Font Size:

“It matters,” Mairi said, firm. “Because love makes ye brave, and bravery makes ye do foolish things. Like waiting alone and pretending it doesnae hurt.”

Ariella’s throat tightened again. “I am fine.”

Mairi’s voice gentled. “Nay, ye’re nae. But ye will be.”

Ariella pressed her palm lightly against the table, steadying herself. “What if he dies?”

The words slipped out before she could stop them.

Mairi’s gaze softened. “Then we grieve. But we daenae borrow grief before it’s owed.”

Ariella swallowed. “I keep trying nae to.”

“Aye,” Mairi said softly. “Andthat’swhy ye’re too quiet.”

Mairi barked at a few kitchen maids who were idly chattering just beyond the stores, and Ariella begged off to get ready for bed.

That night, Ariella dreamed of a child with dark hair and solemn eyes, small fingers clutching hers. In the dream, Maxwell stood behind her, one hand on her shoulder, steady and warm.

She woke alone.

By the third week, the waiting had become its own kind of battle.

The keep hummed with readiness. Arrows were fletched and stacked. Horses were shod and restless. Men spoke more quietly now, as if the walls themselves were listening.

Maxwell grew more distant.

When he did speak to her, it was brief.

“Stay inside the keep,” he told her once, passing in the corridor.

“I always do,” she replied, bitterness slipping out before she could catch it.

His gaze flicked to her face, sharp. “Ariella.”

She lifted her chin. “Me laird?”

His jaw flexed. “Dae nae be stubborn.”

“Dae ne be absent,” she shot back, then immediately regretted it.

Maxwell’s eyes darkened.

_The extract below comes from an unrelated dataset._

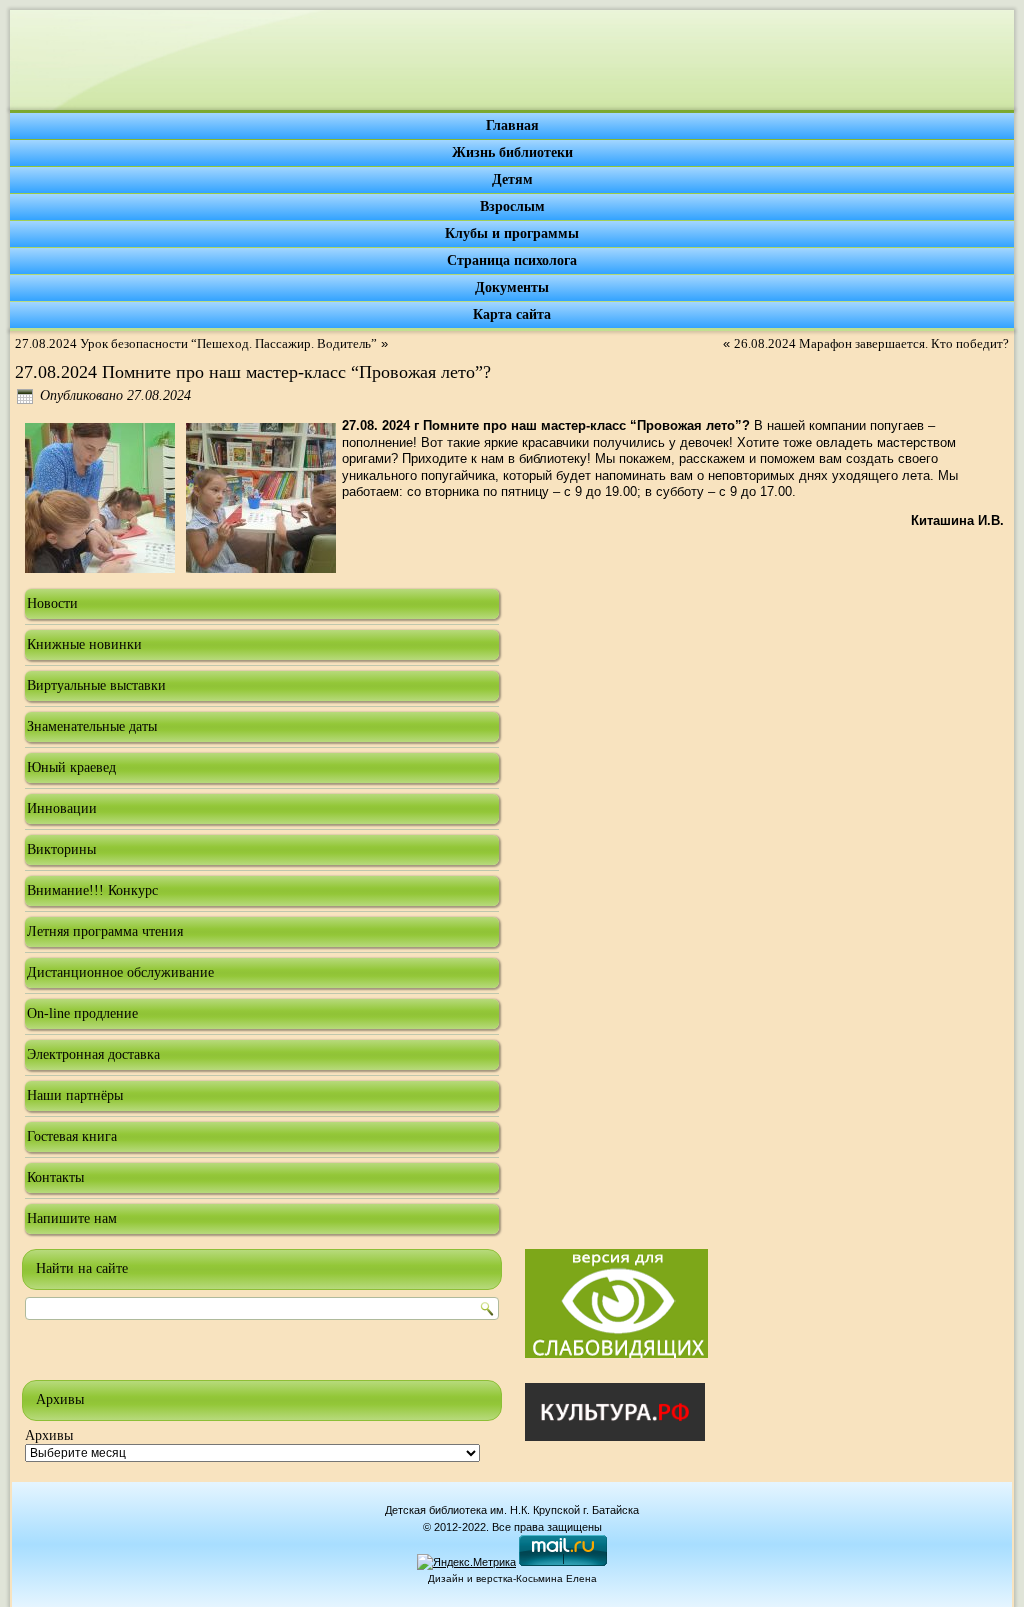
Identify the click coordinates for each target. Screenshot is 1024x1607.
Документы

For a heartbeat, she thought he might say something real.

Instead he said, “I have work.” And walked away.

She told herself that she did not care and that she can get on without him, that she had gotten on without him all these years so far. And yet each evening, she returned to the small library, tracing the names in the books, touching the place where hers sat beside his, wondering if the ink would someday be smudged by blood or grief or something worse.

The battle had not yet come.

But in the silence before it, Ariella felt as though she were already fighting one she did not know how to win.

24

“Again.”

The word cut through the courtyard like a blade.

Maxwell watched the line of men shift, shields rising in unison, spears angling, boots finding their marks on ground that had been trampled and packed hard for weeks. The morning air bit at skin and lungs, sharp with cold and the lingering stink of smoke from the forges. Iron hung everywhere. In the air. On the men. In Maxwell’s mouth, even when he had not tasted blood yet.